I get it, everyone on Instagram looks like they’re having a jolly time and their life is easy. The truth is, no, they’re not. Find the people who are also struggling with similar adversity. You could go to CBT School Campus, which is a Facebook group we have. On social media, there are so many amazing advocates sharing what it’s like to be doing this work. Come on over and follow me on Instagram at Your Anxiety Toolkit, where I talk a lot about this all the time. There is a community of people who make the most gorgeous comments and are so supportive and encouraging.

FIND COMMUNITY

Find a community, because if you feel like you’re the only one who’s struggling, it makes it really, really hard. Just know that you’re not alone and that other people are going through hard things. They might not be going through exactly what you’re going through, but this community is filled with millions of listeners. There are other people who are struggling too, so try to find them. Use them as accountability buddies. Touch base with them. 

My best friend and I meet once a week, fire the phone, and check in. How are you doing? What are you doing well with? How are you doing with the goals you set for last week? Try to find someone, if you can, who can be your accountability buddy. If not, maybe ask a loved one or a friend who might be willing to do that. 

There are the 10 tools that I want you to have in your toolkit. You’re not going to use them all the time. You’re not even going to be good at them. I’m even willing to say you’re going to suck at using them, and that is okay. I suck at using these sometimes too. This is not about perfection; this is about pausing, looking at the problem, asking yourself, which of these tools would be most helpful right now? And be curious. Again, use your beginner’s mind. Be curious about trying them, experimenting, giving yourself a lot of celebration in the fact that you tried. 

Again, this doesn’t have to be perfect. We make 1% improvements over here. That’s all I’m looking for—a 1% improvement. Is there something you can do today that will get you 1% closer to your recovery goal?

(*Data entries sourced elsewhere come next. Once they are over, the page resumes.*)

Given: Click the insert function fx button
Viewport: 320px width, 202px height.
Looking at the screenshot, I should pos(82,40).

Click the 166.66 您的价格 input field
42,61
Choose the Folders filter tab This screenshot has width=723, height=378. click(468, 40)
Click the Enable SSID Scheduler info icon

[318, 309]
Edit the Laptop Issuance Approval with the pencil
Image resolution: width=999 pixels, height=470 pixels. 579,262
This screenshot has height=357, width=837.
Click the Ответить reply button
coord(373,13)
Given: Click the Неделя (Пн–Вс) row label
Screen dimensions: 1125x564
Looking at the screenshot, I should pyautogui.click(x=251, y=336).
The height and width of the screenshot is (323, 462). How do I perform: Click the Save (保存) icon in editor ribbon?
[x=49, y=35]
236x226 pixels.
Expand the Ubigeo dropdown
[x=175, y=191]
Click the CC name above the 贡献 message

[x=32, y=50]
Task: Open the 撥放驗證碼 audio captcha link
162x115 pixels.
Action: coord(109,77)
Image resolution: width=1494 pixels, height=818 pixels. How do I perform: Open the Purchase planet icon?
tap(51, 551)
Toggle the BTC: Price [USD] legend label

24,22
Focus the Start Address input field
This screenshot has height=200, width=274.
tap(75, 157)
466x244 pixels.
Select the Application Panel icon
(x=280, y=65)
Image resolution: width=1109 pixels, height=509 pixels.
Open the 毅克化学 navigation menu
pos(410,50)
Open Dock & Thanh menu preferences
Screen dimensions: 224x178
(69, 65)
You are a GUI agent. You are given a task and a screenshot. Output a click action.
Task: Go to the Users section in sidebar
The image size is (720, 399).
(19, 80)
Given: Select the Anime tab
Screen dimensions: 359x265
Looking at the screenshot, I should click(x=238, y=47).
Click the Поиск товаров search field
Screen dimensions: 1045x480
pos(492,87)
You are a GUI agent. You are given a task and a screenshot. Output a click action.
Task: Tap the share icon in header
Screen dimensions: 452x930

If that is possible, go for it. Give it your best. You will not regret it. I’ve never once had someone regret moving towards their recovery. In fact, I’ve only seen people say, “I’m so grateful I did it.” Even though it might have been late, it’s never too late. 

All right. Have a wonderful day. I know you can do this. I cannot wait for this year. I have so many things I want to talk to you about.